When NOT to use — limitations and common misapplications

(a) The AHRQ Registries Guide is a best-practice manual, not a validated risk-of-bias instrument and not a numeric quality score; do not report "AHRQ score = X" — its evaluation chapter is a structured appraisal aid, not a weighted scale like a STROBE-derived score or a ROBINS-I rating. For formal risk-of-bias use ROBINS-I/ROBINS-E; for reporting completeness use STROBE/RECORD. (b) Following the Guide does not make a registry causal. A well-governed, high-quality registry that lacks a sound comparator, time-zero alignment, and confounding control still cannot support a causal claim; the operational excellence the Guide demands is necessary, not sufficient. (c) Wrong document for the stage: using the AHRQ Guide as your manuscript reporting checklist (STROBE/RECORD is correct), or using a reporting checklist to design a registry (the AHRQ Guide is correct), is a category error. (d) Checklist/manual-as-theater: citing the Guide in a protocol while none of its data-quality, phenotype-validation, or governance practices were actually implemented. (e) Edition/scope drift: applying generic registry advice to a regulatory product/safety registry without consulting the relevant addendum (medical-product safety and effectiveness, or registry-to-data linkage) that adds the regulatory-grade requirements.
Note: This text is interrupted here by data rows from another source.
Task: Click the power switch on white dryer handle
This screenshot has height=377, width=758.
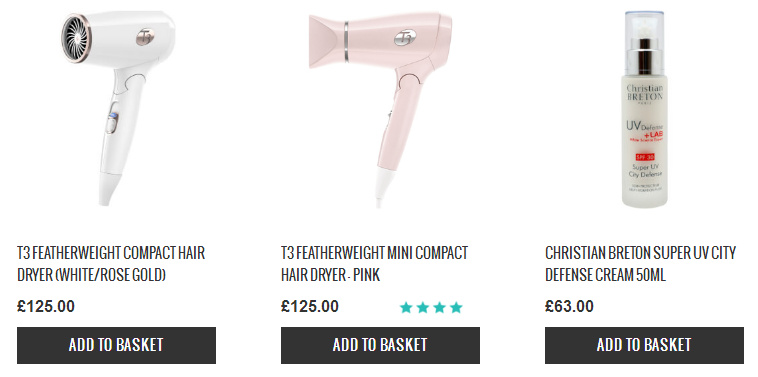Action: 112,117
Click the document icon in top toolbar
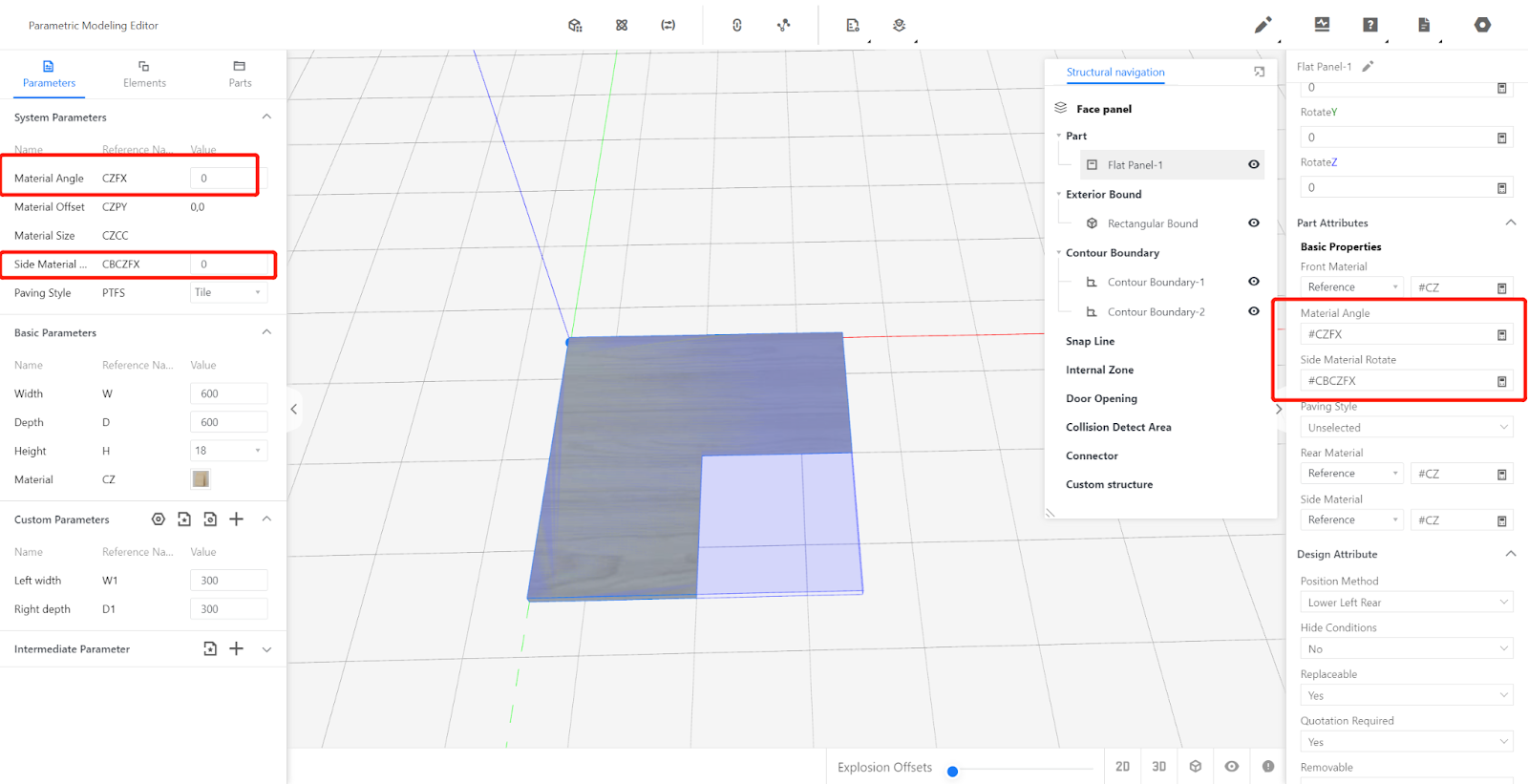Screen dimensions: 1528x784 [1423, 25]
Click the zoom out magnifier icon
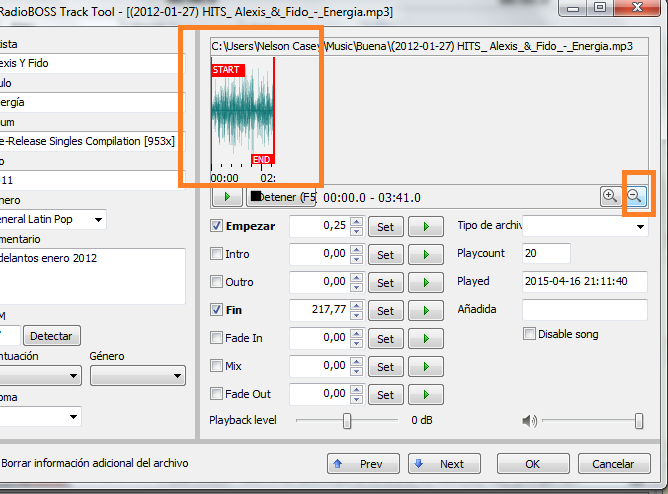Screen dimensions: 668x494 (x=636, y=197)
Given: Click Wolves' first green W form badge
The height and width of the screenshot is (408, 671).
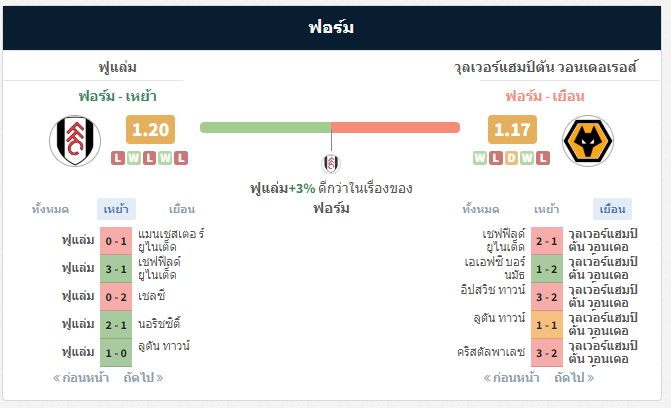Looking at the screenshot, I should (x=480, y=158).
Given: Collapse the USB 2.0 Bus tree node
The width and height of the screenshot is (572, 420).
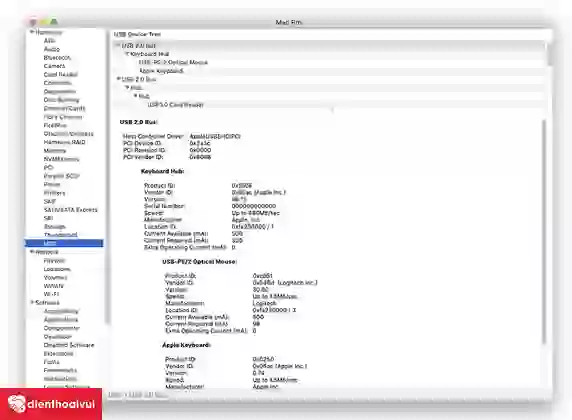Looking at the screenshot, I should (x=118, y=79).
How it maps to this catalog

Each Guide requirement is implemented by a concrete concept here: fitness-for-purpose of data -> `fit-for-purpose-data-assessment-rwe`; phenotype/algorithm definition and validation -> `diagnosis-phenotype-algorithm-1ip-2op-time-window-rwe` and `algorithm-validation`; outcome ascertainment/adjudication -> `endpoint-adjudication-chart-review-rwe`; time-zero/index alignment -> `time-zero-index-date-alignment-rwe`; estimands and intercurrent events -> `estimands-ate-att-intercurrent-events-rwe`; attrition, follow-up, and missing data -> `attrition-and-loss-to-follow-up-rwe` and `missing-data-pattern-table-rwe`; comparison and confounding control -> `active-comparator-new-user`, `propensity-score-methods-psm-iptw`, and `target-trial-emulation`; sensitivity and residual bias -> `quantitative-bias-analysis-toolkit-rwe`; external validity of the registry population -> `generalizability-transportability-external-validity-rwe`. The registry study-type definitions are `disease-registry`, `product-registry`, and `pregnancy-registry` (the latter typically paired with `mother-infant-linkage-rwe`), and registry analyses frequently lean on `claims-analysis` for linkage to complete utilization and mortality data.
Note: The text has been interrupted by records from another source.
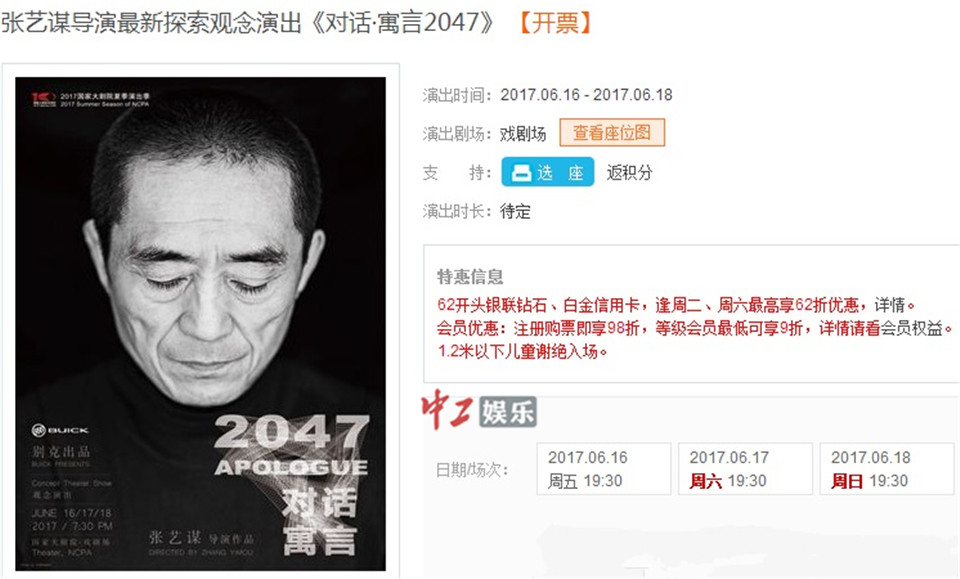Click the NCPA logo on poster top
Viewport: 960px width, 579px height.
coord(44,99)
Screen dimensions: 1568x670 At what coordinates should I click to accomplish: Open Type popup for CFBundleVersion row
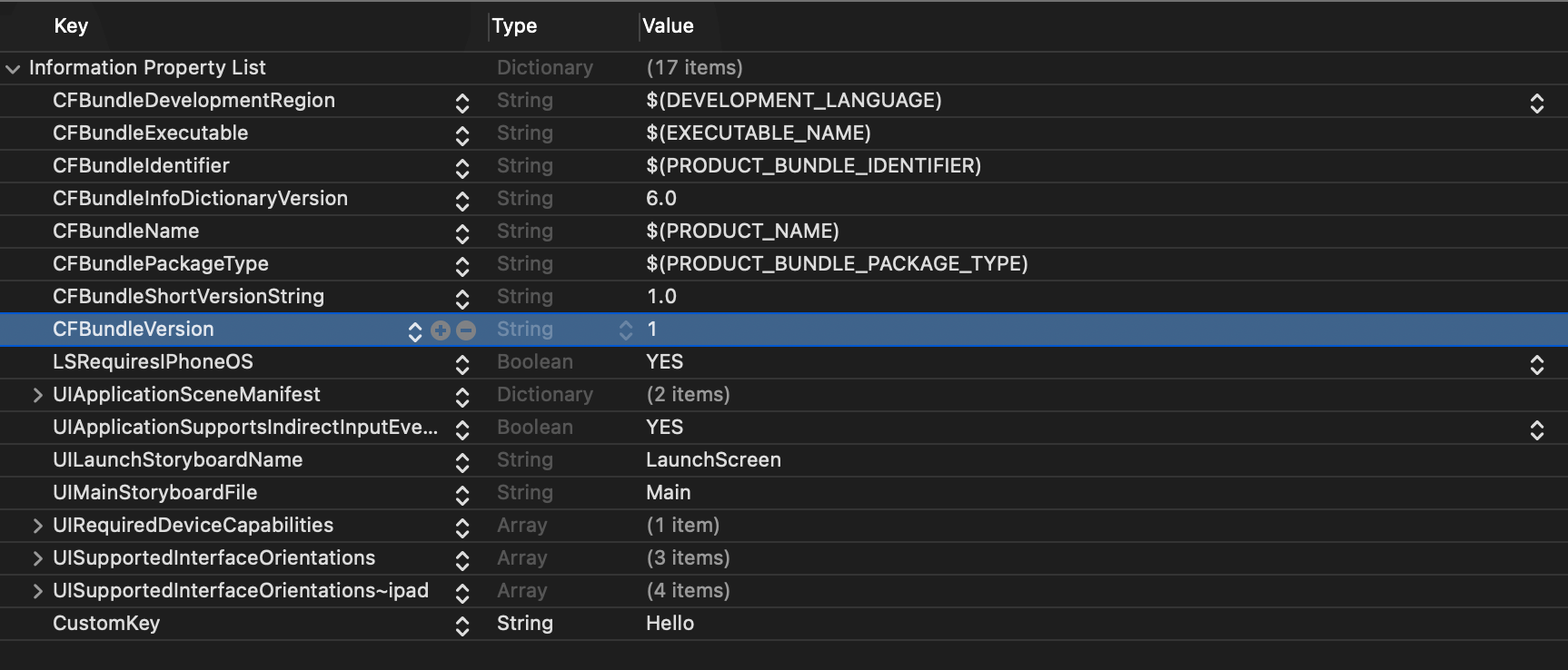625,330
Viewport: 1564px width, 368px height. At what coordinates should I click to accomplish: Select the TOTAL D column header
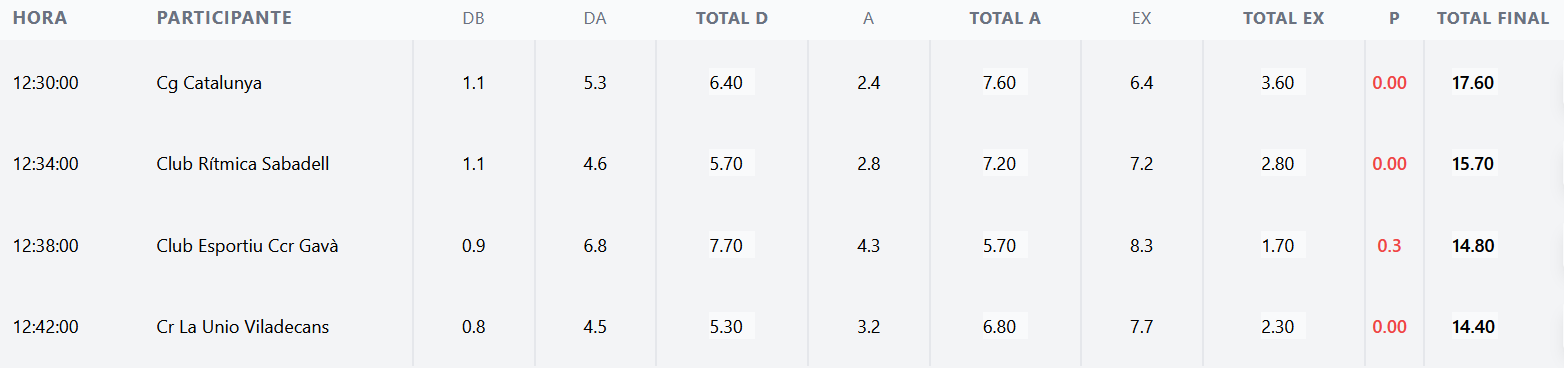click(x=732, y=18)
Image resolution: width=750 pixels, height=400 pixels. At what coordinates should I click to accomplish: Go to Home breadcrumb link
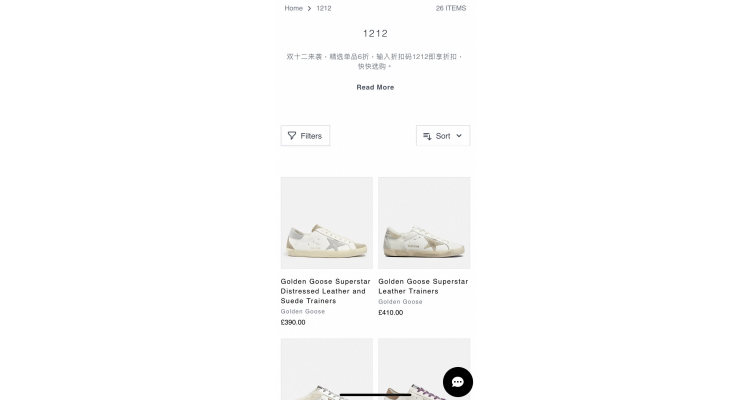[293, 8]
Applied note (claims/EHR/registry RWE)

Registries are rarely self-contained. A disease or product registry usually captures clinical detail and adjudicated outcomes well but is incomplete for full medication exposure, healthcare utilization, and death; linking to administrative claims (with continuous-enrollment requirements) and a death index is the standard remedy and is exactly where the AHRQ Guide's data-source, linkage, and quality chapters earn their keep. For a regulatory product/safety registry, treat the Guide's medical-product addendum as the floor: pre-specify validated phenotypes and adjudicated endpoints, document time-zero and the comparator strategy, quantify attrition and missingness, and carry residual-confounding sensitivity analyses — the same machinery a reviewer expects from any defensible non-interventional RWE study.